- Opening Delimiter -

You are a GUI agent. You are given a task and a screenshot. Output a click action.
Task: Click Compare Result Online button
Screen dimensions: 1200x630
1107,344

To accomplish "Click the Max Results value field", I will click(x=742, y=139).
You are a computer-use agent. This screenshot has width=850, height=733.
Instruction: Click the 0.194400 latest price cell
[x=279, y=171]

- Closing Delimiter -

Which of the lines in the data contain the string "screenshot"? Return each one.

You are a GUI agent. You are given a task and a screenshot. Output a click action.
You are a computer-use agent. This screenshot has width=850, height=733.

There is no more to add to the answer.